Expected output: Metrics for each of the following:

  • kube_node_info
  • kube_node_status_capacity
  • kube_pod_info
  • kube_pod_labels
  • kube_pod_container_resource_limits
  • kube_pod_container_resource_requests

If metrics are missing: KSM may not be configured correctly or may have insufficient RBAC permissions.

Step 6: Check Network Policies

Look for network policies that might block KSM communication:

kubectl get networkpolicies -n cloudzero-agent
kubectl describe networkpolicy -n cloudzero-agent

Expected output: Either empty or network policies that allow traffic within the namespace.

Document: Copy the full output for escalation.

Information to Collect for Escalation

If KSM metrics are not accessible after following the diagnostic steps, collect:

  1. KSM pod status:

    kubectl get pods -n cloudzero-agent -l app.kubernetes.io/component=metrics -o yaml
  2. KSM pod logs:

    kubectl logs -n cloudzero-agent <ksm-pod-name> --tail=100
  3. Agent scrape configuration:

    kubectl get configmap -n cloudzero-agent cloudzero-agent-server -o yaml
  4. Network policies (output from Step 6)

  5. External KSM deployments (output from Step 4)
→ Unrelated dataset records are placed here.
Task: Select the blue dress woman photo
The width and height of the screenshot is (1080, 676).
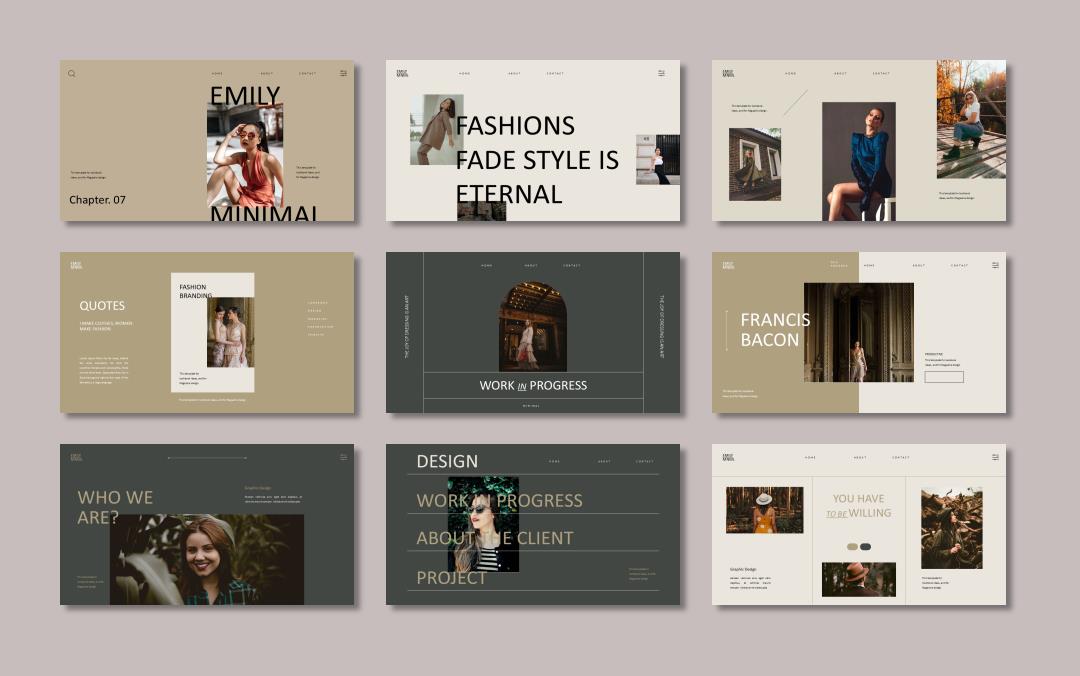Action: (858, 160)
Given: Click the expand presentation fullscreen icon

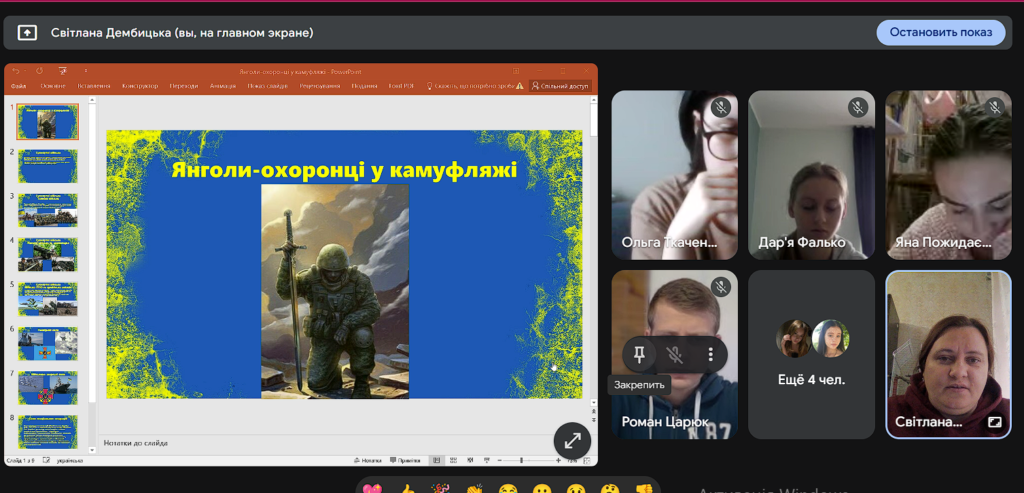Looking at the screenshot, I should [x=572, y=440].
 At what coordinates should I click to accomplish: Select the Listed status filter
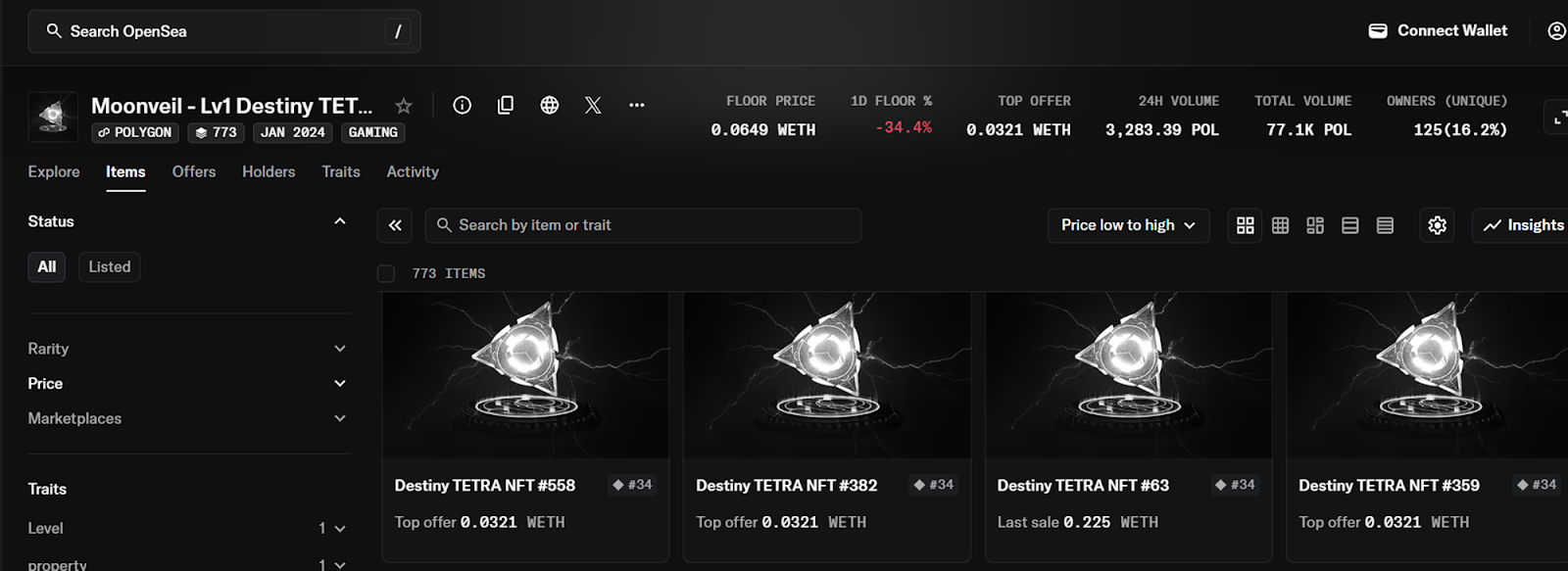[x=109, y=266]
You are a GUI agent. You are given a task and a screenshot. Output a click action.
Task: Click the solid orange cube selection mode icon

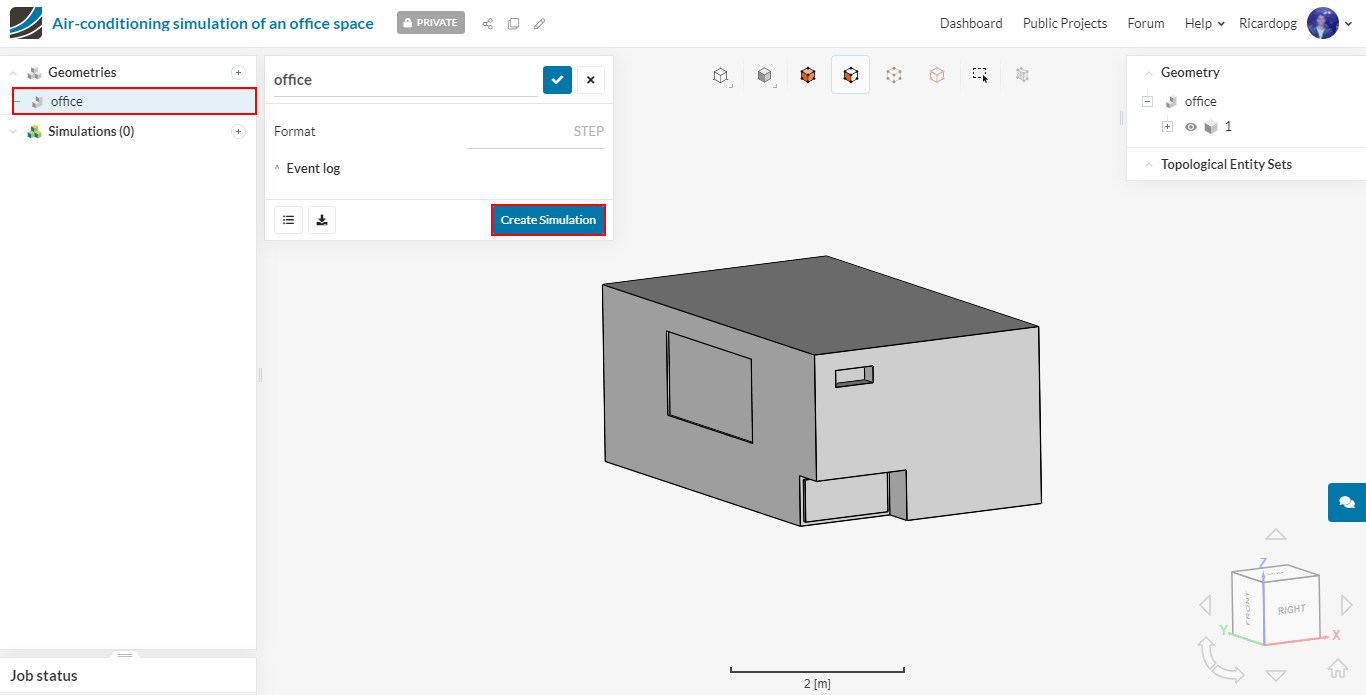[x=808, y=74]
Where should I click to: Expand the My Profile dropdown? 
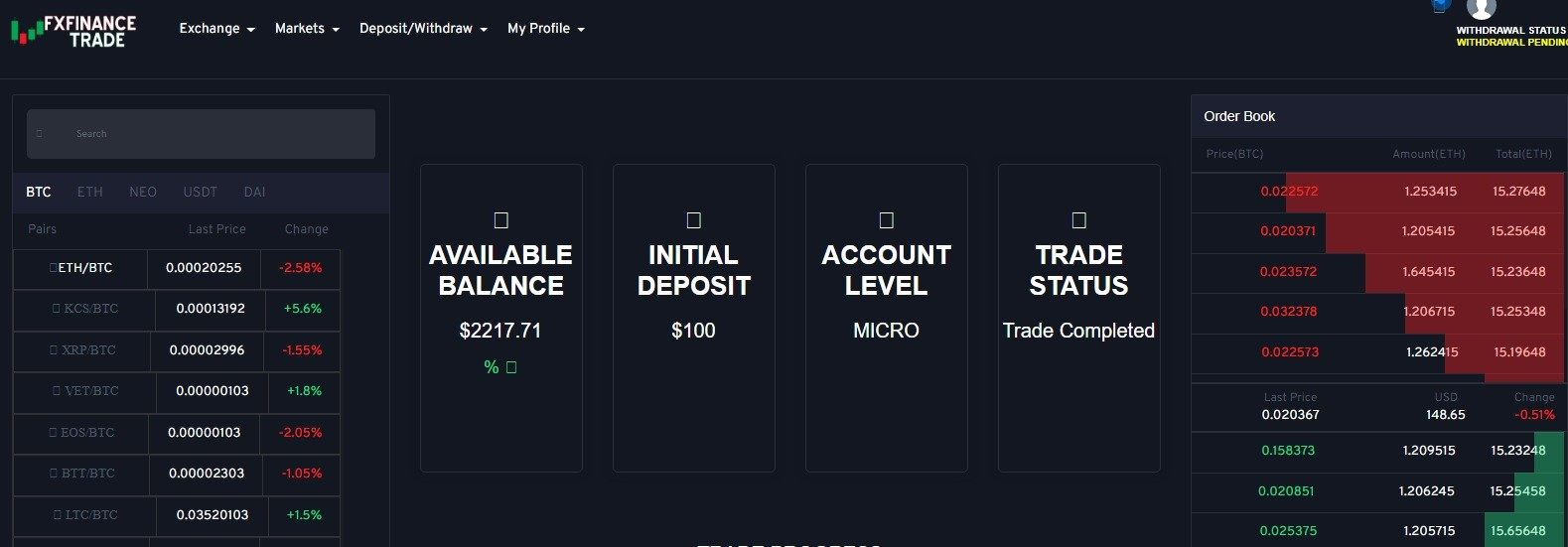pos(545,29)
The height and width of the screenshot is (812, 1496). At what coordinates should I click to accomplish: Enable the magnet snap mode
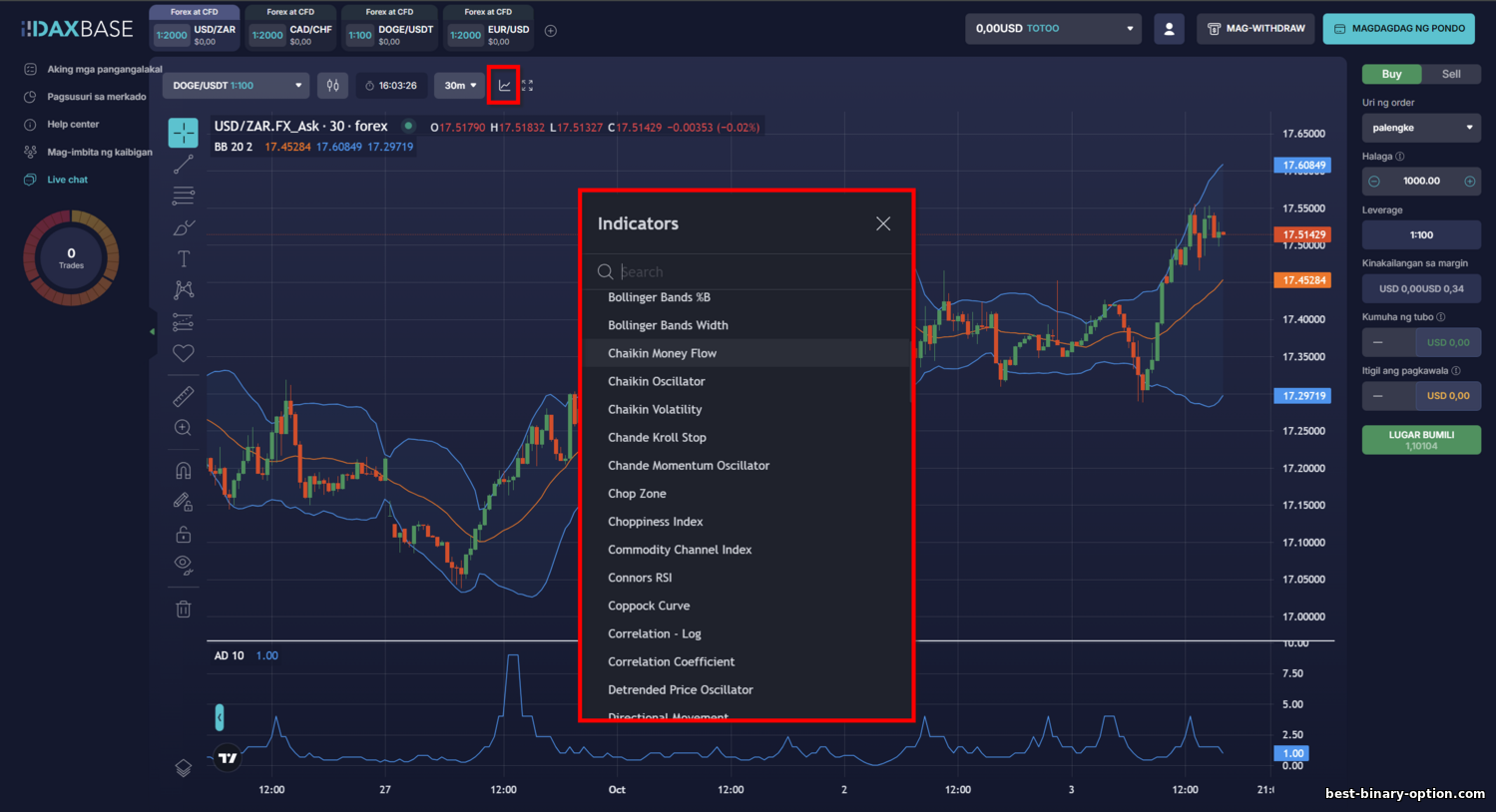pyautogui.click(x=184, y=471)
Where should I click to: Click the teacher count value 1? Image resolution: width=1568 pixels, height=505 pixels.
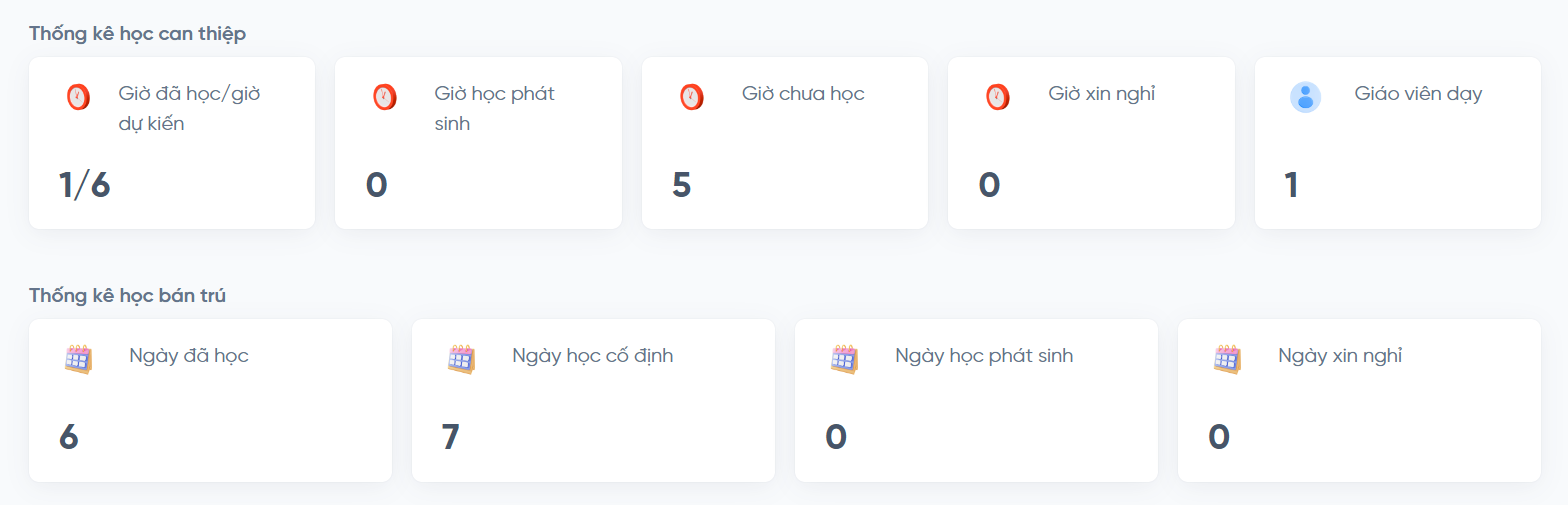1292,185
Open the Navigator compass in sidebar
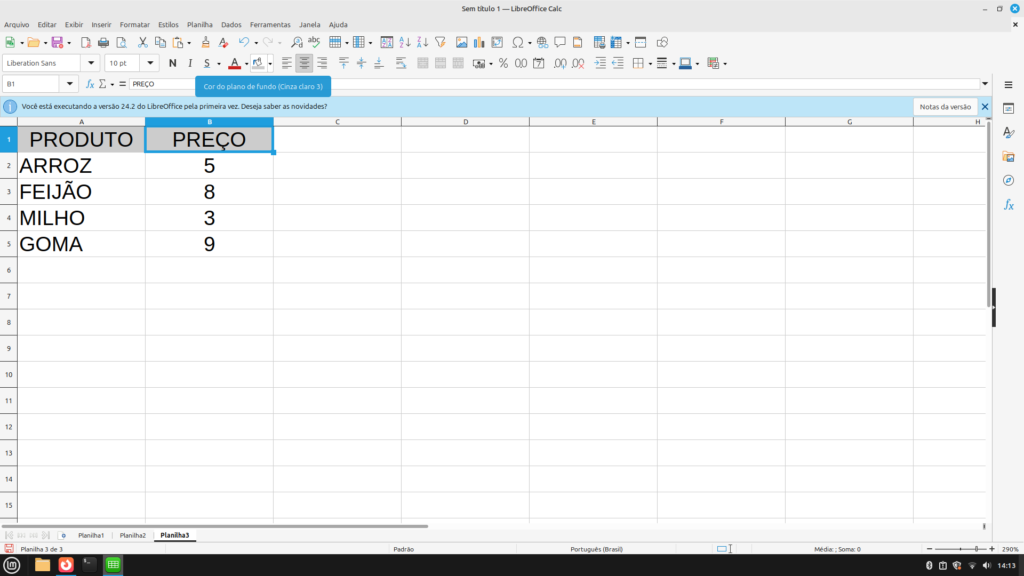The width and height of the screenshot is (1024, 576). pos(1008,180)
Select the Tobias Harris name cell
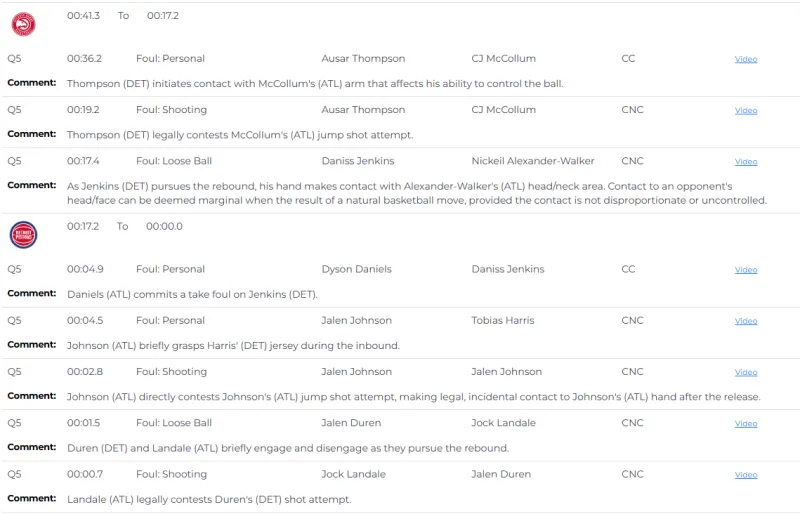800x514 pixels. point(502,320)
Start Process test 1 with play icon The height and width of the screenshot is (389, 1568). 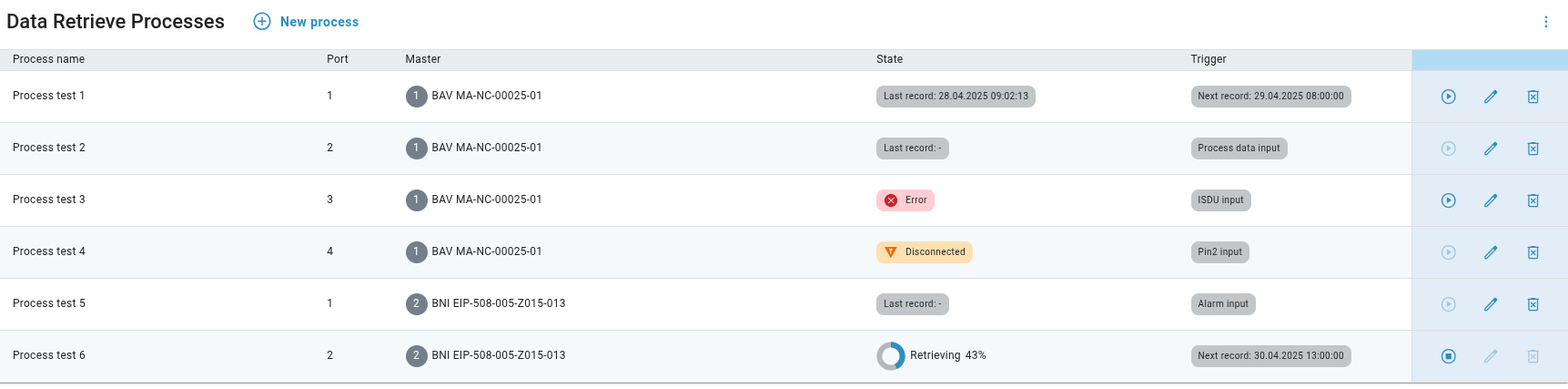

  6. Cluster type: AWS (EKS), Google Cloud (GKE), Azure (AKS), or on-premises

Common Patterns

Pattern 1: Using External KSM

  • Customer has their own KSM deployment
  • CloudZero internal KSM is not running or not being scraped
  • Resolution: Reconfigure agent to use CloudZero internal KSM (recommended) or ensure external KSM is compatible

Pattern 2: Network Policy Blocking

  • KSM pod is running but not reachable
  • Network policies blocking intra-namespace communication
  • Resolution: Update network policies to allow cloudzero-agent pods to communicate with KSM service

Pattern 3: RBAC Permissions

  • KSM pod running but not collecting metrics
  • Permission denied errors in KSM logs
  • Resolution: Verify KSM service account has proper ClusterRole permissions

Resolution

  • Ensure CloudZero internal KSM is deployed and running
  • Verify network policies allow communication between agent and KSM
  • Confirm agent scrape configuration targets the correct KSM endpoint
  • Check RBAC permissions for KSM service account

Notes

  • These tests are read-only and safe to run on production clusters
  • The internal CloudZero KSM is configured with the minimal required metrics for optimal performance
  • Using external KSM deployments may require additional configuration and is not recommended

Cluster Data Not Ingested

Overview

For cluster data to appear in the CloudZero platform, the agent must successfully collect metrics AND those metrics must be combined with billing data from your cloud provider. This section addresses issues where cluster data cannot be ingested due to missing billing connections or configuration issues.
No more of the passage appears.